Ага, Раскольников, когда шёл бабушку топором тюкать, тоже о личности в истории рассуждал.
– Ну, а если последствия деятельности этой личности разрушительные, как тогда?
– Однозначно, положительно.
– Можно примеры?
– Сколько угодно. Тамерлан, Александр Великий, Наполеон, Сталин, Гитлер, если на то пошло. Нужны ещё примеры? Любые катаклизмы, вызванные этими великими людьми, давали новый толчок развитию попавшей в цейтнот цивилизации.
– А как же остальные люди? Ведь во время «прорыва цивилизации» кровушка лилась.
– Опять ты про кровь. Кровь лилась и будет литься, в независимости от глобальных перемен. Сосед убивает соседа в связи с тем, что перебрал спиртного и заподозрил жену в измене, а не потому, что ему не нравится, как последний относится к государственным реформам.
– Случается, что и за реформы тоже.
– Причина не в этом. Не будет реформ, катаклизмов, войн, вождей – убивать будут просто так, повод найдётся. Ты сколько лет собираешься прожить?
Я вспомнил «остроты» Федяева и неопределённо пожал плечами.
– Ну, скажем, лет семьдесят, – подошёл ближе к столу Измайлов. – Неважно, плюс-минус десять, двадцать лет. В жизни человечества, как вида, как носителя определённой информации – это миг. И этот миг становится ощутимым, лишь, когда человек осознаёт себя не особью с расплывчатыми устремлениями, а личностью, ответственной за развитие всей цивилизации. Творец, который следит за нами внимательно, сам не гнушается пролить кровушку, если считает это действенной мерой воспитания, хирургическим вмешательством в больной организм. Вспомним, хотя бы, всемирный потоп.

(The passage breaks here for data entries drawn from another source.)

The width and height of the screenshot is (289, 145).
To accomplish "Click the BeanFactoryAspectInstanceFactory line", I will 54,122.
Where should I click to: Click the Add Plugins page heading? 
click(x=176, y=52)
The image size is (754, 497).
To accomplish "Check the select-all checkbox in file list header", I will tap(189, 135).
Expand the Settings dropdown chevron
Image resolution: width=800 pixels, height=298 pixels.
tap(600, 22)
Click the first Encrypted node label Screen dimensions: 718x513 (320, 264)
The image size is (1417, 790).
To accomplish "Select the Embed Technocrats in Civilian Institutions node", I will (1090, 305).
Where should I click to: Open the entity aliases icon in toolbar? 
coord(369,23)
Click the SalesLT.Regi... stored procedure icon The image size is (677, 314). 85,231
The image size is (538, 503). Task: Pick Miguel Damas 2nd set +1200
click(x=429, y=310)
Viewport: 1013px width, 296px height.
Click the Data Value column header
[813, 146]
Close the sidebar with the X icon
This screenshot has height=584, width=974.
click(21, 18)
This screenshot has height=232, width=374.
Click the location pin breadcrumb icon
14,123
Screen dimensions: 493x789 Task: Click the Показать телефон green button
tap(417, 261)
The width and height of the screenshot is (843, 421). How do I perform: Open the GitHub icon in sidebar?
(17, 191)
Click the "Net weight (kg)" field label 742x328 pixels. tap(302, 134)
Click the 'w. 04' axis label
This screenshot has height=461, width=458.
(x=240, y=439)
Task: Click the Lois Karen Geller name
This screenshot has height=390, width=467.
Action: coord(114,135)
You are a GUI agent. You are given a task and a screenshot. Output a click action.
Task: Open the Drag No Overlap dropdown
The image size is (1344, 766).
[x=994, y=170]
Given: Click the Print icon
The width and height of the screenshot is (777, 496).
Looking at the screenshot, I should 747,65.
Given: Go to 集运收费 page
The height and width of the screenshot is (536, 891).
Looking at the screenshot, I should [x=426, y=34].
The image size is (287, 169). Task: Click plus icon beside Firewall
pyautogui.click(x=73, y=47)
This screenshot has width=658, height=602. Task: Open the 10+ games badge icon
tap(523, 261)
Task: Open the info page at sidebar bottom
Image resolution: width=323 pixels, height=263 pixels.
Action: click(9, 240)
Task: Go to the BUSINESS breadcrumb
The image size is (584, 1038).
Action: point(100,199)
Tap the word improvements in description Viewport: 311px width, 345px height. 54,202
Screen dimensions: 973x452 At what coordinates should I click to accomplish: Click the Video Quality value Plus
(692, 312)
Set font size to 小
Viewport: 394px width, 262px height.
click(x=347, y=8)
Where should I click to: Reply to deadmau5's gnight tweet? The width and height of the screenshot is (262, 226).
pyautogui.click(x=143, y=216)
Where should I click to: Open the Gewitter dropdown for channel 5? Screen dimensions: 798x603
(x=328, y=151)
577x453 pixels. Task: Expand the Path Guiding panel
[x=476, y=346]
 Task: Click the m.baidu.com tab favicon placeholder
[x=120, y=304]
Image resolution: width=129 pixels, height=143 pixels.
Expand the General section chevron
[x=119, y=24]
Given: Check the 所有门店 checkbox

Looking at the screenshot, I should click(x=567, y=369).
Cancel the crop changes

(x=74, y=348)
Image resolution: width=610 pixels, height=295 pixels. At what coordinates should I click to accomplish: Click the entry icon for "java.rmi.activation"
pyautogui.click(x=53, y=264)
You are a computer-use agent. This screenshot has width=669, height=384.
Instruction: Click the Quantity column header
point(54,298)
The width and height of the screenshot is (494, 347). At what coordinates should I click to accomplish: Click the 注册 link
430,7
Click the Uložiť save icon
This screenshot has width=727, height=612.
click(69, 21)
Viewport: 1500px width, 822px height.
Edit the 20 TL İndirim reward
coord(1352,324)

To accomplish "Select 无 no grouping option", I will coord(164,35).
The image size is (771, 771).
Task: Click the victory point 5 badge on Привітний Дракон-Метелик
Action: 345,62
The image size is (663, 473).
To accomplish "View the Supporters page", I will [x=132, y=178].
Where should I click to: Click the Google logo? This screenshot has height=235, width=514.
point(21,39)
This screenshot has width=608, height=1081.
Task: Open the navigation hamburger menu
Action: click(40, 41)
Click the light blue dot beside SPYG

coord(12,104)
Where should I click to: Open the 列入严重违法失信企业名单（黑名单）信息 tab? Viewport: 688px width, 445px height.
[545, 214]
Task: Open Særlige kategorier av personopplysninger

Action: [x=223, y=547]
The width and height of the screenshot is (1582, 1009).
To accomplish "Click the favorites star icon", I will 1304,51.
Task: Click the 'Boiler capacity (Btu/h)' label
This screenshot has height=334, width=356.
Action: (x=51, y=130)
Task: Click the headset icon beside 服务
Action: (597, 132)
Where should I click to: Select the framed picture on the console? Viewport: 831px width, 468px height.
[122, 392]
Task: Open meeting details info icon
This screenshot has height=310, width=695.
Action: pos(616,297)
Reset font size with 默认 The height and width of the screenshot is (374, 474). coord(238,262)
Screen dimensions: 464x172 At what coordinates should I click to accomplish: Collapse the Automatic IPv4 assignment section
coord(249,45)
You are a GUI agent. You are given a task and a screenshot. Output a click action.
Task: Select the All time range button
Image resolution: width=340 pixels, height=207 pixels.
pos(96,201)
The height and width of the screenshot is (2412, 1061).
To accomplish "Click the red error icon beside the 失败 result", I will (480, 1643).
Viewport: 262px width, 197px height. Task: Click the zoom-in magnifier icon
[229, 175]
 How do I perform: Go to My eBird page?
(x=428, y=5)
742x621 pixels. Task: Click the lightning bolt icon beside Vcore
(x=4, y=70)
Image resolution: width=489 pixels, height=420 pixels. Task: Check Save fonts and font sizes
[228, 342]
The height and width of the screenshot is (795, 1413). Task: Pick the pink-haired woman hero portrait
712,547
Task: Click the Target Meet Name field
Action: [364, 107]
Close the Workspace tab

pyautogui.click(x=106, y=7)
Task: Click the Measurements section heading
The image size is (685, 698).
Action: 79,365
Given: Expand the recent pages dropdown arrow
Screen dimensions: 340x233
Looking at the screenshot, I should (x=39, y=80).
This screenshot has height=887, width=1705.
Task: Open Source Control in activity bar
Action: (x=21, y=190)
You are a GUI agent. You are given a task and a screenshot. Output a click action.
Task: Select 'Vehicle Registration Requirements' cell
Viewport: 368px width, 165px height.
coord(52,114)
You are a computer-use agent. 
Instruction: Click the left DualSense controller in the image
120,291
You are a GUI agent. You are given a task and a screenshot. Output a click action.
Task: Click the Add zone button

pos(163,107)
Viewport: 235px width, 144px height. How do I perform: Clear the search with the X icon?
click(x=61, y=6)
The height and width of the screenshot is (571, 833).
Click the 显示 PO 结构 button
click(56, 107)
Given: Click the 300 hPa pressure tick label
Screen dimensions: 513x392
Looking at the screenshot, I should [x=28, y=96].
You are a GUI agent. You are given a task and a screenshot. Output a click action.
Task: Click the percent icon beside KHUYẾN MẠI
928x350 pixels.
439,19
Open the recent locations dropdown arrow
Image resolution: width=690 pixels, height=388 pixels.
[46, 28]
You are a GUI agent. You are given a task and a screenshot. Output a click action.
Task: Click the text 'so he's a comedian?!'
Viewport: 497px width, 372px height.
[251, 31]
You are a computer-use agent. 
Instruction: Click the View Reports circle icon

Какие уж там Ленин с Гитлером… Действия и того, и другого – это попытки практическим путём определить правильность ходов и возможность ошибок в достижении какого-то прогресса. Что, разве их смелые шаги не принесли пользу всей цивилизации? Какой прок от того, что Россия осталась бы буксующей монархией, Германия не развязала бы войну и пухла от выпитого пива? Человечество теперь знает, что такое коммунизм, что такое нацизм. Знает на практике. Это ли не достижения? Любые катаклизмы, в конечном итоге, идут во благо, независимо от того, какие выводы делаются впоследствии. В подсознании планеты накапливается информация, приобретается опыт, и это даёт толчок для нового шага вперёд.